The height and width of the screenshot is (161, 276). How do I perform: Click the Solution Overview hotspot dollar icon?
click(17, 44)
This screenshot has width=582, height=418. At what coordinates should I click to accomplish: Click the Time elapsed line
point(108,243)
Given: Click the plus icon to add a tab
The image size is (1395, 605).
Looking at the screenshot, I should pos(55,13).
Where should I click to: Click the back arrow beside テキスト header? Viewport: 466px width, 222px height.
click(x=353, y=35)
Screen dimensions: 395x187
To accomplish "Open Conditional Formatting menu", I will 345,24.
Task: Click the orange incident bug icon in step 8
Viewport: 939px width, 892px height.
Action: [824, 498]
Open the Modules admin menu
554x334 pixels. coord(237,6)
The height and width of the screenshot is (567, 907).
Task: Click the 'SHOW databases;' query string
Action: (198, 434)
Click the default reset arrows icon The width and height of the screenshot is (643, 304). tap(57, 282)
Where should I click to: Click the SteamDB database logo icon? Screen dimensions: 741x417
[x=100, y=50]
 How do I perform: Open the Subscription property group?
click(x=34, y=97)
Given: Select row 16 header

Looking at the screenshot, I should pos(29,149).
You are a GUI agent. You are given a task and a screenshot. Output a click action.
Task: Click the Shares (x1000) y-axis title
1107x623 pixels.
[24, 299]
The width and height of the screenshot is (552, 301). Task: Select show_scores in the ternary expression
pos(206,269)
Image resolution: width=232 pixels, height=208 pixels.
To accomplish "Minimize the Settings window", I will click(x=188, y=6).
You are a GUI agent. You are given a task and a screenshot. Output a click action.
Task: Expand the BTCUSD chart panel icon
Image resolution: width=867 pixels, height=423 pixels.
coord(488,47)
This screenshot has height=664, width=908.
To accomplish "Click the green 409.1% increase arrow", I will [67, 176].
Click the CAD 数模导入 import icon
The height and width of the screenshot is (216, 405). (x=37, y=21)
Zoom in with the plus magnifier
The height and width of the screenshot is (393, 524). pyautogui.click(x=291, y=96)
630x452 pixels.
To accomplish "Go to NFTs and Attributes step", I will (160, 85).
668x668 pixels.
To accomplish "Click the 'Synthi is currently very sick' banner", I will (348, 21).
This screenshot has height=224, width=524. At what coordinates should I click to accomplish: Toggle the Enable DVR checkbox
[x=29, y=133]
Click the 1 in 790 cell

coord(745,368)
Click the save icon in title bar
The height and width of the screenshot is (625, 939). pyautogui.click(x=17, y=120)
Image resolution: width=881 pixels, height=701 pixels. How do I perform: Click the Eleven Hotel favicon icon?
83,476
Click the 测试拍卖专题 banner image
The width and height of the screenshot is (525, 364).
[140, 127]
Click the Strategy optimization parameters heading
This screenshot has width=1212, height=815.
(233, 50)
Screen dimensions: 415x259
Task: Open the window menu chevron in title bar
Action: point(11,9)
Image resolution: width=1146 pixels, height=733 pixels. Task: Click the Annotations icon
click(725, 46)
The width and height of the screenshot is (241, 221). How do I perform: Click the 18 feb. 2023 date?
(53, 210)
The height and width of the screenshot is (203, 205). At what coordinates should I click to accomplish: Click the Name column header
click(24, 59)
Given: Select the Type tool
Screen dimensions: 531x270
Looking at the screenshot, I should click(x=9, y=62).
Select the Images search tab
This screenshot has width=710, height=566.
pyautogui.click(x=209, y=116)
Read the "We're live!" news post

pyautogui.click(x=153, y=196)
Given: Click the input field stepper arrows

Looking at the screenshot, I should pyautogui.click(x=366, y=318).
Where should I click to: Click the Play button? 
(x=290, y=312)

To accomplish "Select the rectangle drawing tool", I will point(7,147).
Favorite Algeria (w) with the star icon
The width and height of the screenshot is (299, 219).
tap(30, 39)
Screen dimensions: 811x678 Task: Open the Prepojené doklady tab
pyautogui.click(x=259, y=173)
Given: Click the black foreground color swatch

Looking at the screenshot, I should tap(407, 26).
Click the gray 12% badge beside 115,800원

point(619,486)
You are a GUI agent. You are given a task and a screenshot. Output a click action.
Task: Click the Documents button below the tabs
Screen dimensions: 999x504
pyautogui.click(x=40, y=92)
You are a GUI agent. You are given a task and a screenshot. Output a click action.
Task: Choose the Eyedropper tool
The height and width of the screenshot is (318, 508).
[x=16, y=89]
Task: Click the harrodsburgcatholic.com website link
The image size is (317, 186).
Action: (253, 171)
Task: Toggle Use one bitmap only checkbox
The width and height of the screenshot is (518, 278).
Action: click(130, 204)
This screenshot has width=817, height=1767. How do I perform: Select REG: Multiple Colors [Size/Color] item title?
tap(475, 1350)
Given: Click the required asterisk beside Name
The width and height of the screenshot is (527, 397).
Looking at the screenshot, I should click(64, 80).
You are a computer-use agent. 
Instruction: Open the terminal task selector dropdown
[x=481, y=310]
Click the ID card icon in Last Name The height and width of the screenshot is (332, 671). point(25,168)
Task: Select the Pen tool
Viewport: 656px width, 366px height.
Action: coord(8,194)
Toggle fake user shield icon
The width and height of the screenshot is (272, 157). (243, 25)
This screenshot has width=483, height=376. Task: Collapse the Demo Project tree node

:::

What is needed: Find the string "banner" in the data. Report each line it appears in.

Exercise answer:
To accomplish "Click the 'Synthi is currently very sick' banner", I will (348, 21).
Click the 测试拍卖专题 banner image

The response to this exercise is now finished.